實務評估時應聚焦在確切系統 SKU,而不只是架構名稱。需要確認 HBM 容量、coherent memory 大小、功耗、網路、支援的軟體堆疊、供貨狀態,以及模型/runtime 是否能有效使用 NVFP4。對許多團隊而言,雲端或受管理的 DGX 基礎設施,會比直接購買硬體更實際。
學習檢核表
- 分清楚 Blackwell、Blackwell Ultra、GB300 Grace Blackwell Ultra、DGX Station 與 GB300 NVL72 的差異。
- 說明 HBM 容量與頻寬為何會影響模型權重、activations 與 KV cache。

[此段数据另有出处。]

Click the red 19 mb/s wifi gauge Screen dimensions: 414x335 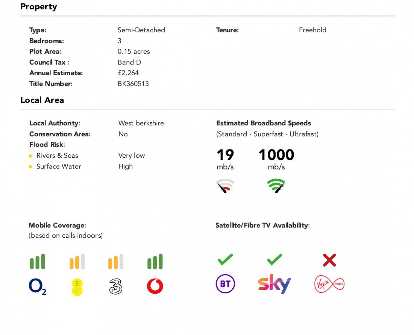(225, 186)
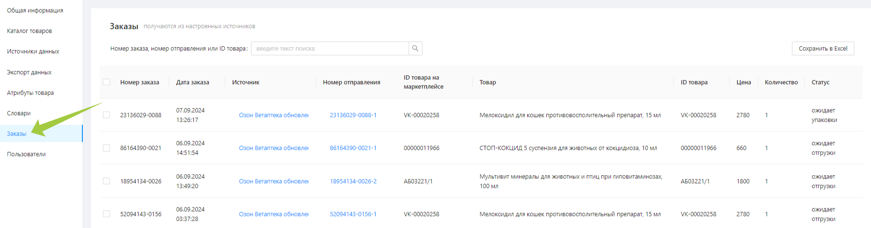Click the search magnifier icon

coord(415,49)
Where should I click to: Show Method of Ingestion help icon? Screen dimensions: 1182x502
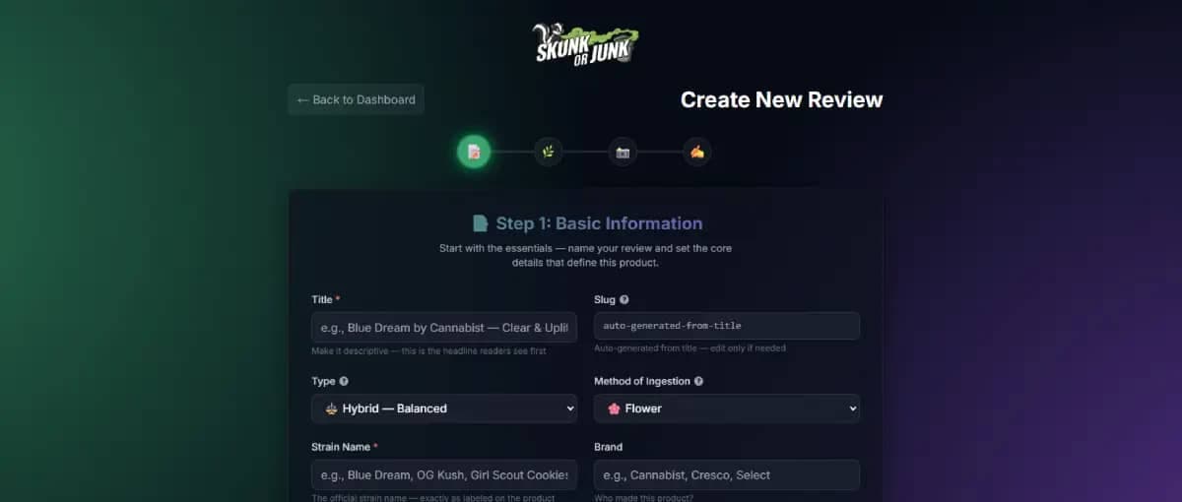point(698,381)
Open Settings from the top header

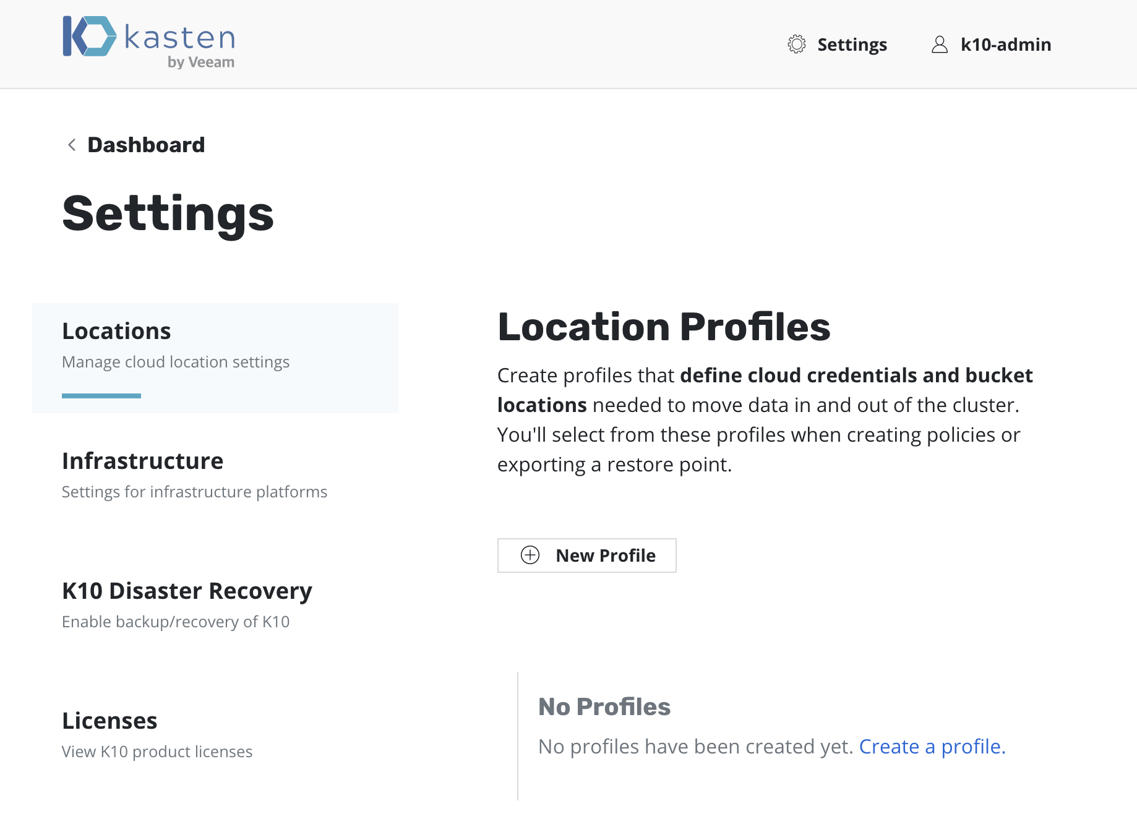click(x=852, y=45)
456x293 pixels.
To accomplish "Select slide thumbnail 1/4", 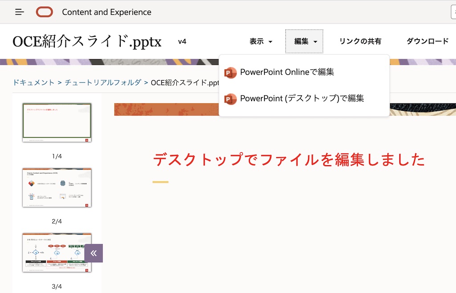I will click(57, 122).
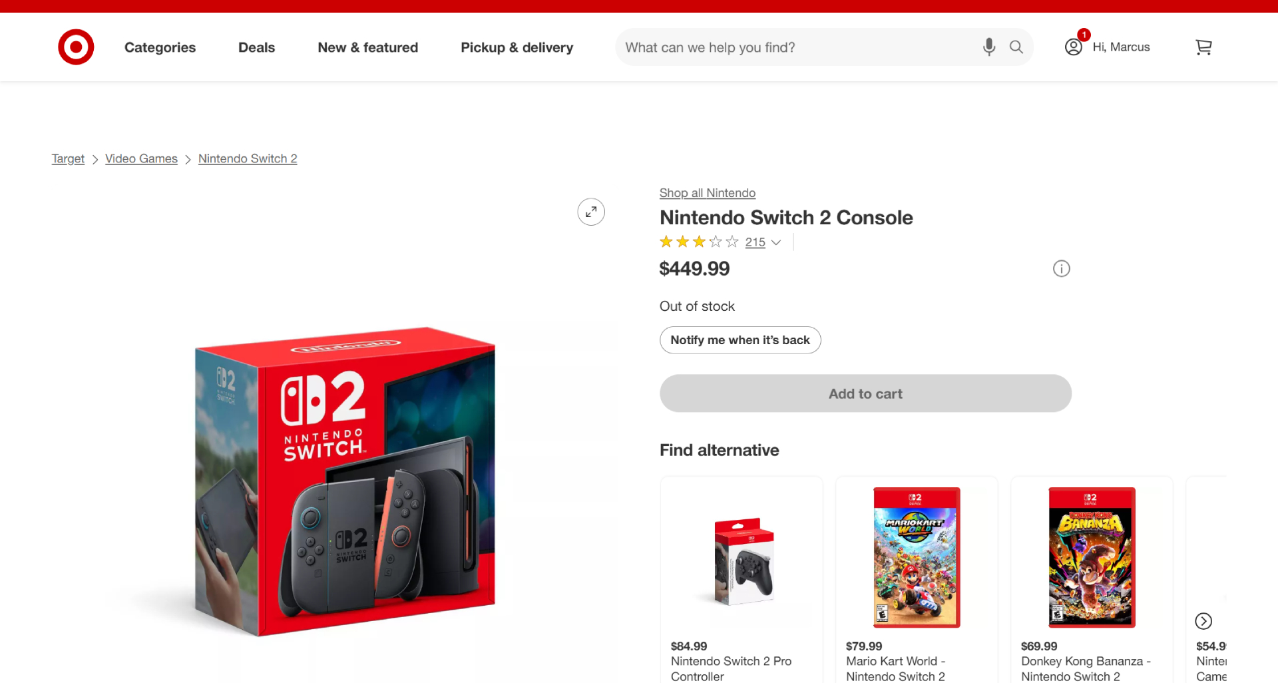The width and height of the screenshot is (1278, 683).
Task: Navigate to Video Games breadcrumb
Action: pyautogui.click(x=141, y=158)
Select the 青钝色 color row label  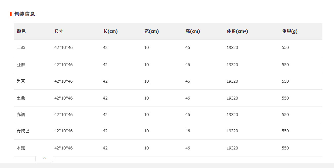(23, 131)
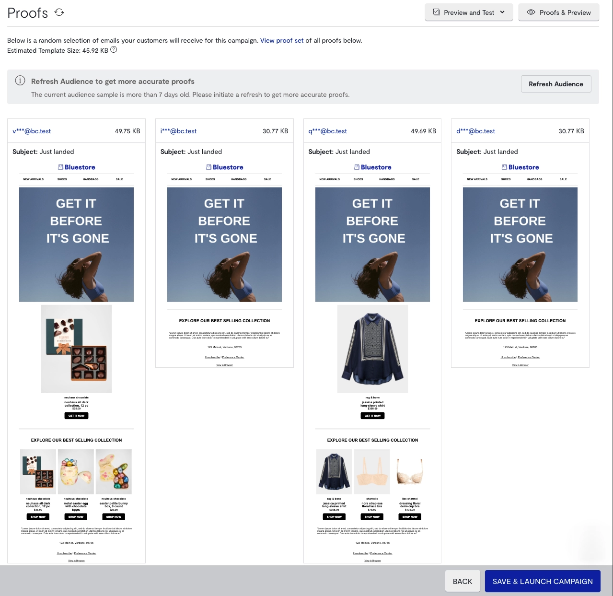Click the eye icon on Proofs & Preview

click(531, 12)
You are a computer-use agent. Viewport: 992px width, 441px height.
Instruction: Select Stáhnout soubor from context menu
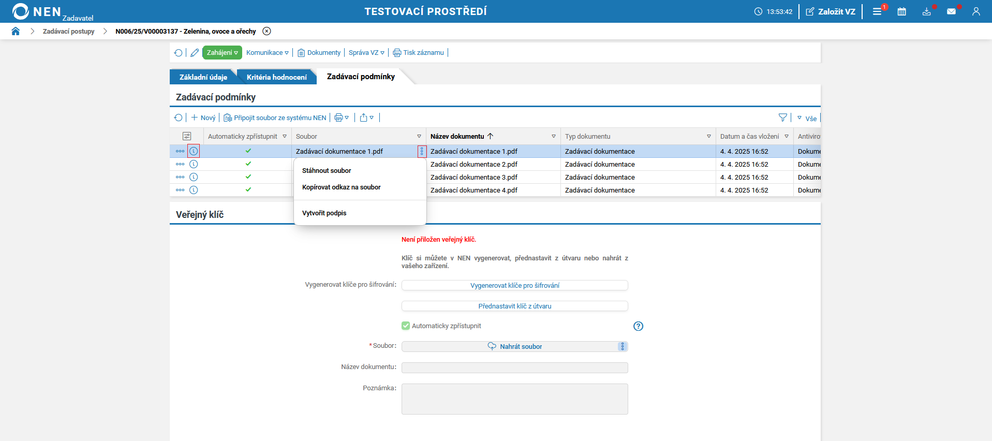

- 理解 NVFP4 何時有用,以及正式上線前為何需要準確度驗證。
- 比較單節點、工作站與機櫃級部署。
- 檢查推論堆疊是否透過 CUDA、TensorRT-LLM、NVIDIA NIM 或相關 framework backend 支援 Blackwell Ultra 功能。
- 在選擇硬體前估算每 token 成本、延遲、每瓦吞吐量與模型常駐記憶體需求。
- 由 NVIDIA 或系統供應商確認確切 SKU 規格,因為記憶體容量與效能會依產品而異。